It could take months, if not years, before the personal papers of the late Coretta Scott King become public.
The legal family feud over which heir controls the hundreds of boxes of documents King left behind, including letters to and from her husband, civil rights icon Martin Luther King Jr., appears far from over.
A Fulton County judge has given the Rev. Bernice King and her brother Martin Luther King III, until Jan. 8 to turn over 80 boxes of their mother’s personal documents to the court.
Their attorney, Charles Mathis, said this week they will abide by the order. In November, a judge ordered that Bernice King and Martin Luther King III begin producing the documents—80 boxes at a time. Before the judge’s order, the Kings had produced some boxes, but many of them contained other belongings of Coretta King’s and not just documents.
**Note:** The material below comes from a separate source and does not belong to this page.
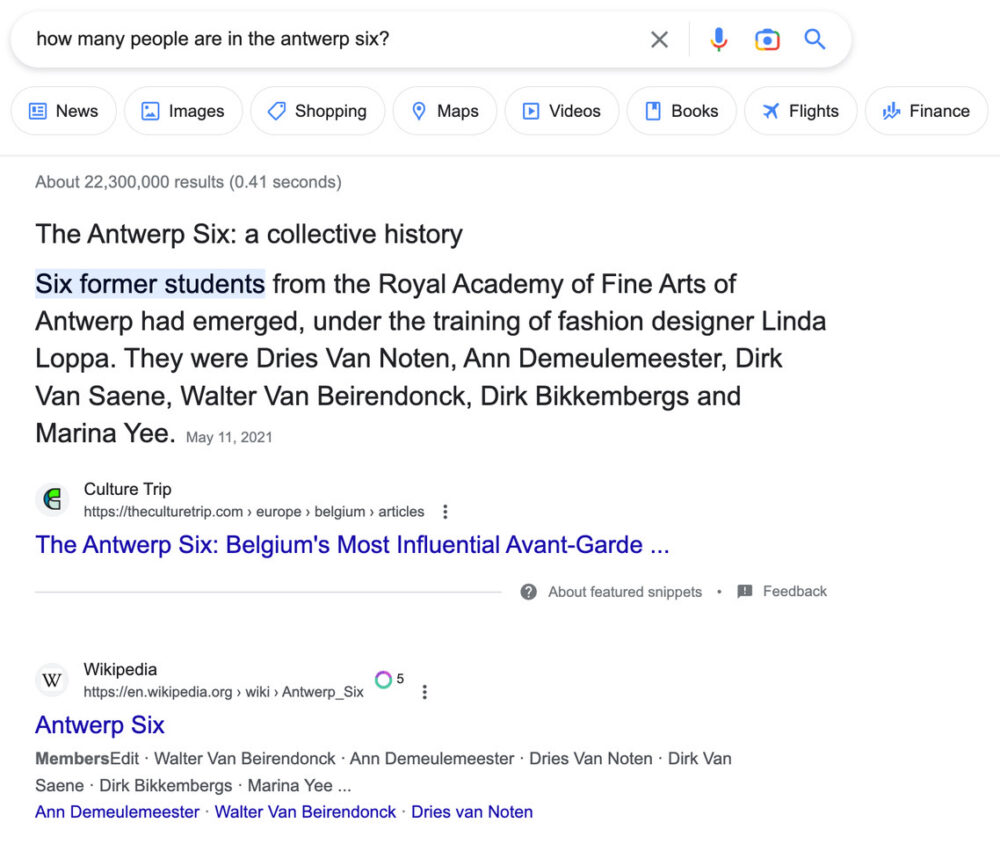Image resolution: width=1000 pixels, height=844 pixels.
Task: Open the three-dot menu for Culture Trip result
Action: tap(445, 512)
“We are researching our options,” Mathis said. “We plan to comply, under protest.”
The legal dispute started in July when Bernice King and Martin Luther King III filed suit against their brother, Dexter King, who heads King Inc., the family corporation that controls the intellectual property rights to their father’s work.
In that suit, Dexter King’s brother and sister accused him of misappropriating company funds and hiding financial documents from them.
In August, Dexter King countersued, accusing his brother and sister of obstructing the goals of the King Center for Nonviolent Change and of misusing the center’s name and facilities. Both sides dispute the allegations.
The question of who controls Coretta Scott King’s personal papers is at the center of the legal dispute.